===== EXTRACTED TEXT

Lourdes Gutiérrez Nájera is an American cultural anthropologist. She is a tenured Associate Professor at Fairhaven College of Interdisciplinary Studies teaching in the American Cultural Studies curriculum. Her prior experience includes her work as assistant professor in the Department of Anthropology at both Dartmouth College and Drake University. She is a member of the Latin American Studies Association, American Anthropological Association, and Mujeres Activas en Letras y Cambio Social. Her research is published in journals and books such as Beyond El Barrio: Everyday Life in Latina/o America. Other publications include reviews of scholarly work. Her academic accomplishments and research pertain to the field of Latinx national migration, indigenous communities in the United States and Mexico, and the U.S.-Mexican borderlands.

==========

◆ **REQUIREMENTS**
• a. According to the biography, at which two institutions did Lourdes Gutiérrez Nájera serve as an assistant professor in the Department of Anthropology?
• b. Update the biography's passage that opens with the words "Lourdes Gutiérrez Nájera" and closes with "the U.S.-Mexican borderlands.", putting "academic work" in place of "scholarly work".
The records have nothing to do with the biography.

===== STORED RECORDS

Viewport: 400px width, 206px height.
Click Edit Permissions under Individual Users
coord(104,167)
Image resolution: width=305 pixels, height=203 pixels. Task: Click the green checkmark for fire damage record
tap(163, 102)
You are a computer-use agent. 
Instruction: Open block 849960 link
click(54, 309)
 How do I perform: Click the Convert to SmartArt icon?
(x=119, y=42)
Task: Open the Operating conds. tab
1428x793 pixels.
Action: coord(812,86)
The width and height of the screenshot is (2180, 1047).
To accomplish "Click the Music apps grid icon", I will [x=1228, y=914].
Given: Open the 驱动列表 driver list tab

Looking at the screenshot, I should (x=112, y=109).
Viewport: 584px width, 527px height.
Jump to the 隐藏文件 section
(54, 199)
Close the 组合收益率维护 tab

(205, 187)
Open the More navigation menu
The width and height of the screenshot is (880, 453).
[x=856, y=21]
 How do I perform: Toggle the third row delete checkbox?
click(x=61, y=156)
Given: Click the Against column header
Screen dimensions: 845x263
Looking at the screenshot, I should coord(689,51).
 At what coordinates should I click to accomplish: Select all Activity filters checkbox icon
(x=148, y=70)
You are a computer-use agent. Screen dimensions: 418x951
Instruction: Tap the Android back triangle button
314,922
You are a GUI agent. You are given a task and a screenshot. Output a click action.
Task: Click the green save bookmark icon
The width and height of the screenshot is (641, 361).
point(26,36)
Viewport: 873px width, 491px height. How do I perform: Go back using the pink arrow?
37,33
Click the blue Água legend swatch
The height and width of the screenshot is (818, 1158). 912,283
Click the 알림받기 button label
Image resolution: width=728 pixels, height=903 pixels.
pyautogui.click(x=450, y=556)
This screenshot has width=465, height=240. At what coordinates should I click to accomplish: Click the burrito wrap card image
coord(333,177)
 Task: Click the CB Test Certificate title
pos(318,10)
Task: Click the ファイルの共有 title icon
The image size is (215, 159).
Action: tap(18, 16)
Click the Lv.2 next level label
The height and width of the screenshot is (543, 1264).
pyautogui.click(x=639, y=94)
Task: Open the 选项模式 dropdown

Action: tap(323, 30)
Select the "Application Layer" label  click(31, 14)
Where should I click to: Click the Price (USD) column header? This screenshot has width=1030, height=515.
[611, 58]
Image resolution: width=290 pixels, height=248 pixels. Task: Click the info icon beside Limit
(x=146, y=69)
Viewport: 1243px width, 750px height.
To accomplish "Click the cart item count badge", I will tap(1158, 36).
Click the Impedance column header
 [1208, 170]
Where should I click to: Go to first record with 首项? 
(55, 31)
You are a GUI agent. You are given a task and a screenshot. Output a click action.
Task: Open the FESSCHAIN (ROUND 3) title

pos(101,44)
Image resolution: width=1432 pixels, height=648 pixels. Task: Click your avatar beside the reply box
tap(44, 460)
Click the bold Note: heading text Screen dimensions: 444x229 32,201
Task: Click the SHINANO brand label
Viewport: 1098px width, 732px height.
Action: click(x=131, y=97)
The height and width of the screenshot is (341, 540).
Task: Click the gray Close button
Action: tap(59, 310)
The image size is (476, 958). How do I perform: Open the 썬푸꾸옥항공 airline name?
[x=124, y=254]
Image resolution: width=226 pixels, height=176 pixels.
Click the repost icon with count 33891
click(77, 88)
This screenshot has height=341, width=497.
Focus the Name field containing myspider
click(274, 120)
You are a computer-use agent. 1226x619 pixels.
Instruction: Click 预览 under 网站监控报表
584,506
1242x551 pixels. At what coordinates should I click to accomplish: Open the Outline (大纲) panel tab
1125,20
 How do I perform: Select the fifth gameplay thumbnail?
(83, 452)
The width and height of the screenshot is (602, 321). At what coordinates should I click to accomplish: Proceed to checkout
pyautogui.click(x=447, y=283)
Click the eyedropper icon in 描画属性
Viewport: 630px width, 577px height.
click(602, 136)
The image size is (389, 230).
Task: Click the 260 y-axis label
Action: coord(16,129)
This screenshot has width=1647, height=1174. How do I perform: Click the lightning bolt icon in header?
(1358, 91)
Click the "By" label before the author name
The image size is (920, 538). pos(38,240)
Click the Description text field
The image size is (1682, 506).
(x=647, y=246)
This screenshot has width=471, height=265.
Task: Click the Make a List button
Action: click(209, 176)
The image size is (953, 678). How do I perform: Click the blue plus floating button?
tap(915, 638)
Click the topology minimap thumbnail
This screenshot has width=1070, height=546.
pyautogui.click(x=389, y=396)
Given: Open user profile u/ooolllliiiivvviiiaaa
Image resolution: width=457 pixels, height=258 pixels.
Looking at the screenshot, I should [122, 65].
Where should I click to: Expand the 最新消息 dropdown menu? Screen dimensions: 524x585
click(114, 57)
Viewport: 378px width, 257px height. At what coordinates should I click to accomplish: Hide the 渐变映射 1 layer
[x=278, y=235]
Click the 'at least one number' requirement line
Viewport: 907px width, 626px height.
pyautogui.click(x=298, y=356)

==========

◆ **ANSWERS PER TASK**
• a. Dartmouth College and Drake University.

• b.
Lourdes Gutiérrez Nájera is an American cultural anthropologist. She is a tenured Associate Professor at Fairhaven College of Interdisciplinary Studies teaching in the American Cultural Studies curriculum. Her prior experience includes her work as assistant professor in the Department of Anthropology at both Dartmouth College and Drake University. She is a member of the Latin American Studies Association, American Anthropological Association, and Mujeres Activas en Letras y Cambio Social. Her research is published in journals and books such as Beyond El Barrio: Everyday Life in Latina/o America. Other publications include reviews of academic work. Her academic accomplishments and research pertain to the field of Latinx national migration, indigenous communities in the United States and Mexico, and the U.S.-Mexican borderlands.